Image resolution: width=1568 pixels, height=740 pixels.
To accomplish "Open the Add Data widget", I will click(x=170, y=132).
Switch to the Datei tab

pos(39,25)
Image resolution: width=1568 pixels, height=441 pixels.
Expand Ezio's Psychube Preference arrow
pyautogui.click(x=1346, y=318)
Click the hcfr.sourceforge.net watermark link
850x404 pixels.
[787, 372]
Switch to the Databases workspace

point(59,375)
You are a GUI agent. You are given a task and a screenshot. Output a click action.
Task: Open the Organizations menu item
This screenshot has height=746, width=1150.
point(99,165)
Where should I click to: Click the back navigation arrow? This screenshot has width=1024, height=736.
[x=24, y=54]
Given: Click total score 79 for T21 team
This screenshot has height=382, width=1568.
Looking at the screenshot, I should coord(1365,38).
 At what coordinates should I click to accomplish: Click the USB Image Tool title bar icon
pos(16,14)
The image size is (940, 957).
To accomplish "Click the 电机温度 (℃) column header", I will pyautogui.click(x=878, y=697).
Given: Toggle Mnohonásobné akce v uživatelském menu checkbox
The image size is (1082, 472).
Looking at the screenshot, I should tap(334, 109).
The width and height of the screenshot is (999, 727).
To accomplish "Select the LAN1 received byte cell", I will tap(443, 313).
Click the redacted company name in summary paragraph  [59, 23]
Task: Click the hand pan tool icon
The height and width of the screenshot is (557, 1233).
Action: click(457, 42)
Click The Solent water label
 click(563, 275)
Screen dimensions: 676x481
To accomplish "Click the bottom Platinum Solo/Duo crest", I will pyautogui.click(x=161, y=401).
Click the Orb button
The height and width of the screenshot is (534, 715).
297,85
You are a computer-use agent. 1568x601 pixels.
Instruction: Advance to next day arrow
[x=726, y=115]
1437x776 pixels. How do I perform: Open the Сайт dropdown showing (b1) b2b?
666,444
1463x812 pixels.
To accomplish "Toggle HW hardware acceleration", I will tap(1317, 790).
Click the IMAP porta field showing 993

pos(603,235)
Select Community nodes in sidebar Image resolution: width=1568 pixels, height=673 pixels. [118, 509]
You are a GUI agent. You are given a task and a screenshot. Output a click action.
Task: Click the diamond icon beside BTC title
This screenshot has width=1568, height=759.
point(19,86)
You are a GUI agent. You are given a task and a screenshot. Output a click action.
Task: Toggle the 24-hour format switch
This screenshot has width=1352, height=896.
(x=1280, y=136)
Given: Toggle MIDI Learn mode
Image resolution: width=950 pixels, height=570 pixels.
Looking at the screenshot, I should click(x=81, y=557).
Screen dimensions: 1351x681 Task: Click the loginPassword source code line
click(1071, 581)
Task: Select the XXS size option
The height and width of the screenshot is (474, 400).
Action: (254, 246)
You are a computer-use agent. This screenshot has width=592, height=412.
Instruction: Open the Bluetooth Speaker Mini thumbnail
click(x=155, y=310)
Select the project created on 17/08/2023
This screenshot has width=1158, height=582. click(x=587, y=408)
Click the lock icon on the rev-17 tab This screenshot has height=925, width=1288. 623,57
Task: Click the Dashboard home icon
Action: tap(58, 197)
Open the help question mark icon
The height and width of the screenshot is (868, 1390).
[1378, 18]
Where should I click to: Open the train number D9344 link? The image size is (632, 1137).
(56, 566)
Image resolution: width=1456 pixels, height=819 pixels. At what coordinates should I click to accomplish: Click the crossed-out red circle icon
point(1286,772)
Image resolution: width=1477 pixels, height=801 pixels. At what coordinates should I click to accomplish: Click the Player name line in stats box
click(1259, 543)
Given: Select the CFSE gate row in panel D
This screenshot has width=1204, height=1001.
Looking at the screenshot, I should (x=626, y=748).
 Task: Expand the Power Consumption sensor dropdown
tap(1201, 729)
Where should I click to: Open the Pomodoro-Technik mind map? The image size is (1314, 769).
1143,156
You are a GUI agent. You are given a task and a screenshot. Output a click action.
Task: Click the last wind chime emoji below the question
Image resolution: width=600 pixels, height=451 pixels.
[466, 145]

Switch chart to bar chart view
• • • • •
**Written task**
Find every row above that contains the word "question" and copy each one in full. Case counts.

**Task solution**
Open the help question mark icon
Task: Click the last wind chime emoji below the question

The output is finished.